• Exercise requirements:
Copy out all lines from the material that contain the string "agent".

• Records for the task:
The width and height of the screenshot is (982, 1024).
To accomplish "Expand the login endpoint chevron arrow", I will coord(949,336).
...
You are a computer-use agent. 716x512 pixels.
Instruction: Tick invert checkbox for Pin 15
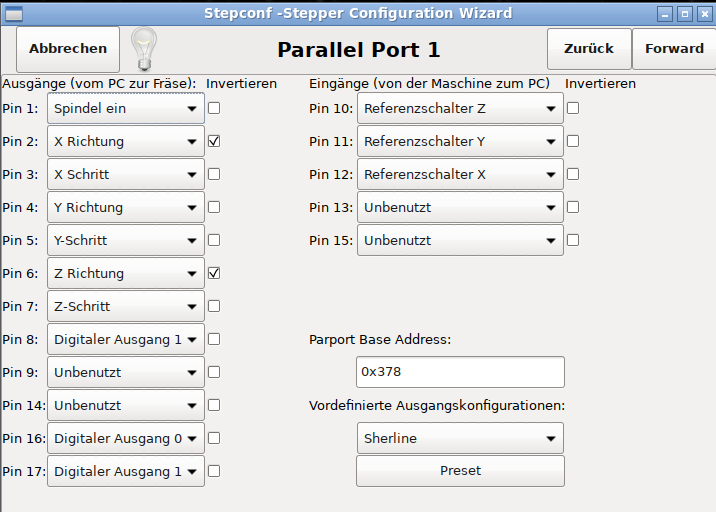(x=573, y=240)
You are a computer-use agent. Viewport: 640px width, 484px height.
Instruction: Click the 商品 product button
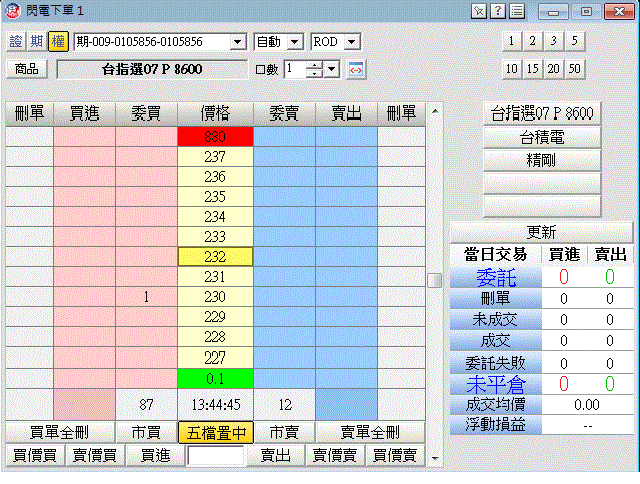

• Response to the exercise:
You are a computer-use agent. 716x512 pixels.
You are a computer-use agent. Viewport: 640px width, 484px height.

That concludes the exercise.